また彼は、建礼門院が出家するときに授戒師をとつめました。建礼門院は平清盛の娘で、高倉天皇の中宮(正妻)でした。彼女が生んだ安徳天皇は、源氏と平家が戦った壇ノ浦の戦いの時に、入水して亡くなられました。彼女はその苦(悲しみ)から脱却するために、出家したのです。

人が出家するときに、受戒式が行われます。大勢の僧侶が証人として見ている前で、一番偉い僧侶が新たに出家する者に戒律を授けるのです。この戒律を授ける僧侶が授戒師で、新たに出家した僧侶の信仰上の指導者になります。建礼門院は、心から明恵上人を尊敬していたのです。

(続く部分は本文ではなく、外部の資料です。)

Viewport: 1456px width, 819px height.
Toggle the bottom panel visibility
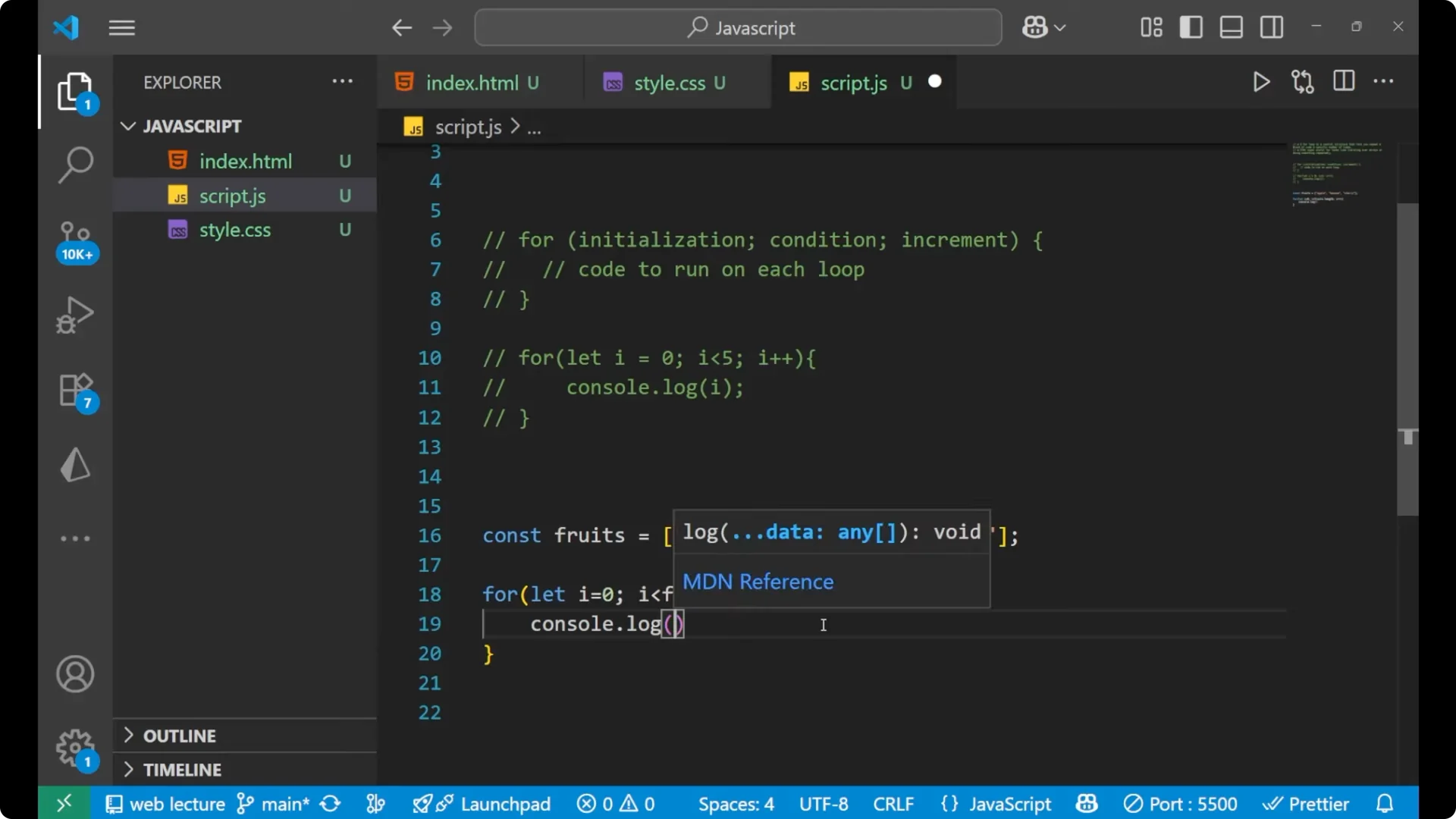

余談ですが、出家するときに授けられるのが、戒名です。カトリック教徒は洗礼の時にクリスチャン・ネームを授けられますが、戒名はこれと同じような意味で、いわばブッディスト・ネームです。今の日本人は、戒名を死んだ時につけるものだと思っていますが、本来は生きている時につけるものです。出家しないままで亡くなったら成仏できないだろうと心配した遺族が、あの世で修業せよという意味で授けるのが今の死後戒名です。

さて、1221年に起きた承久の変は、後鳥羽法皇が鎌倉幕府を潰そうとして仕掛けた戦いですが、幕府軍の反撃に遭って朝廷軍は壊滅しました。このときに後に幕府の執権になる北条泰時が幕府軍を率いて京都に乗り込んできました。

幕府軍は朝廷軍の落ち武者狩りをしたのですが、明恵上人は自分の寺に落ち武者たちをかくまっていたために幕府兵に逮捕され、泰時の前に引っ立てられてきました。高名な明恵上人が目の前に現れたので、泰時はその場で上人の弟子になりました。

また、臨済宗を興した栄西は、明恵上人を見込んで自分の跡継ぎにしようとしました。このように多くの有力者が、明恵上人の一途でまじめな性格を慕い、周囲に集まってきました。彼は決して、いい加減なことを言う人物ではありません。